Quante sono le band che hanno vissuto di rendita grazie al successo del debutto? Rispondo io per voi: tante. Quasi sempre però la luce dei riflettori di un successo immediato ha permesso di mettere in sicurezza il conto banca ma ha rappresentato un ostacolo creativo insormontabile. Tra questi uno dei quintetti che ho sempre apprezzato, i Gin Blossoms da Tempe, Arizona. Il loro New Miserable Experience (anno di grazia 1992) arrivò come una ventata di freschezza, tra melodie appiccicose come miele sotto il sole e chitarre pulite ma in grande spolvero, necessarie per arrangiare alla "americana" un pop/rock così suadente da rasentare la perfezione.
Effettivamente brani come "Hey Jealousy" o "Until I fall away" sono irripetibili, talmente irripetibili che quel disco è rimasto la croce e delizia dei cinque di Tempe. Dal quel 1992 sono passati 26 anni (mamma mia...) e tre dischi con qualche canzone azzeccata ("Miss Disarray" da No Chocolate Cake è la dimostrazione che il talento va in letargo ma quando si sveglia sa ancora graffiare).
Purtroppo, non è così con questo Mixed Reality, uscito il 15 Giugno scorso, che ci propone una band un po' a corto di idee oppure, per dirla senza troppi peli sulla lingua, inevitabilmente invecchiata ed ancora in cerca della formula magica di quell’ormai andato 1992. I Gin Blossoms, fortuna loro, li riconoscerete sempre alla prima nota, grazie alla voce, quella sempre stupenda e mai scontata, di Robin Wilson. Il buon Wilson ha il potere di evocare l'America della provincia, quella che esce dalla radio mentre attraversiamo il deserto dell'Arizona, da qualche parte alla periferia di Phoenix: è un dono, c'è poco da fare. La scrittura però non sorregge la sua ugola, perché quella formula di pop/rock veloce e melodioso è oggi diventata una minestra riscaldata e soprattutto le melodie non sono più a presa diretta come quelle passate.
C'è sempre un brano da canticchiare sotto la doccia nei dischi dei Gin Blossoms ed in Mixed Reality è l'opener "Break" ad avere le carte in regola, cosa che fa pensare ad un disco ben a fuoco. Solo che brano dopo brano esce fuori una stanchezza compositiva evidente: a fare bella una canzone non bastano più un giro di accordi, un arpeggio furioso e le storie di provincia di Wilson. Così si salva "Angels Fly" o la semplice ma sincera "Here Again", mentre non riescono ad emergere brani come "New Mexico Trouble" o "Girl On The Side". Per carità, c'è mestiere ed anche qualche rimando caro al sottoscritto (il riff di chitarra di "Miranda Chicago" rimanda a quel capolavoro che risponde al nome di "Me In Honey" dei R.E.M....o almeno spero sia una citazione voluta...).
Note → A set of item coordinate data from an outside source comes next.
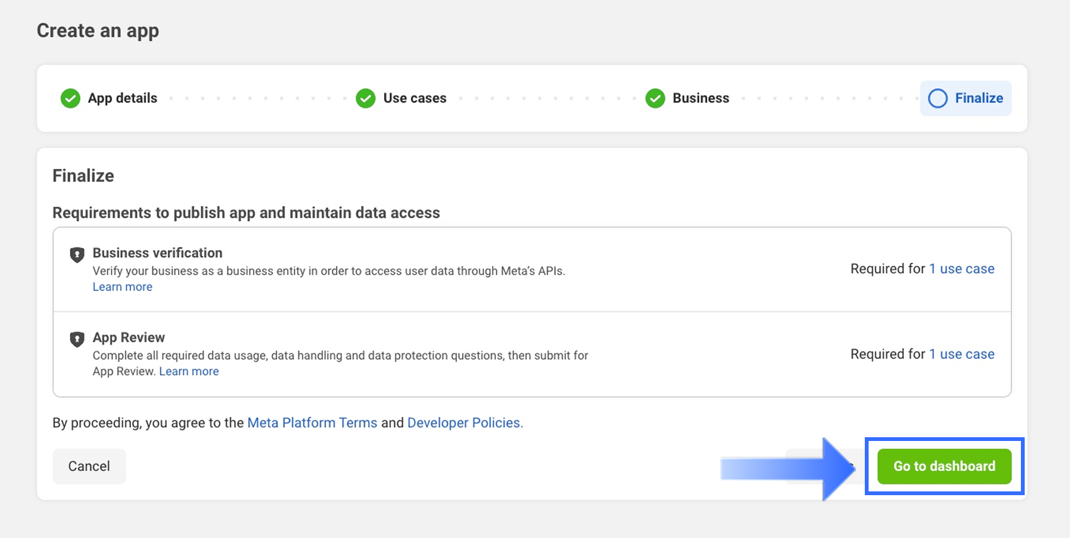This screenshot has width=1070, height=538.
Task: Open the Meta Platform Terms link
Action: pyautogui.click(x=312, y=423)
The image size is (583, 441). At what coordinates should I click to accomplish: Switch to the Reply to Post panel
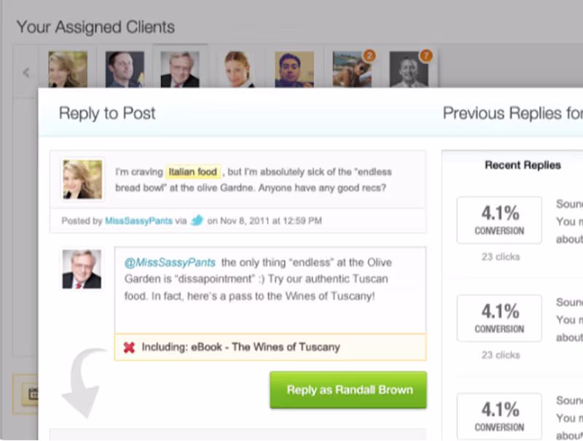click(106, 113)
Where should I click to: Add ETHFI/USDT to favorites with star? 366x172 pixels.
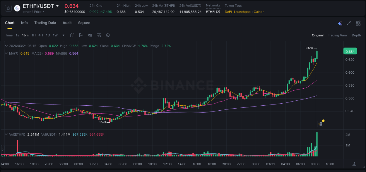[x=8, y=8]
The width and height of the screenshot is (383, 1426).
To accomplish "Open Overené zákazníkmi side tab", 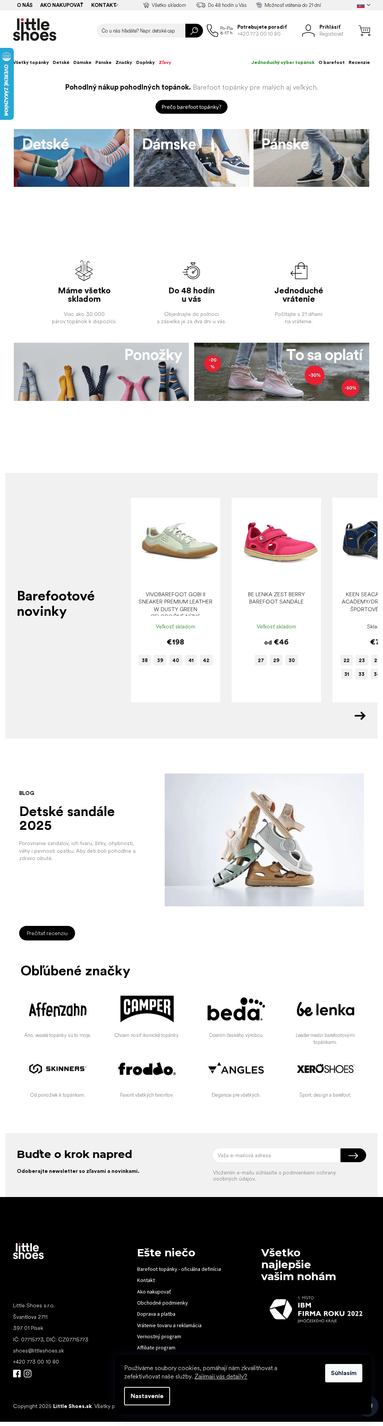I will pyautogui.click(x=7, y=84).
Troppo, troppo poco da chi ancora mettendo sul lettore quel capolavoro di 26 anni fa mi sognare l'America e la potenza che due chitarre pulite, una voce calda ed una melodia azzeccata possono sprigionare. Col dolore nel cuore, ma Mixed Reality non è nemmeno lontano parente di quei Gin Blossoms. Se però è una scusa per farci ancora sentire dal vivo "Hey Jealousy", allora mi bevo questo vino annacquato.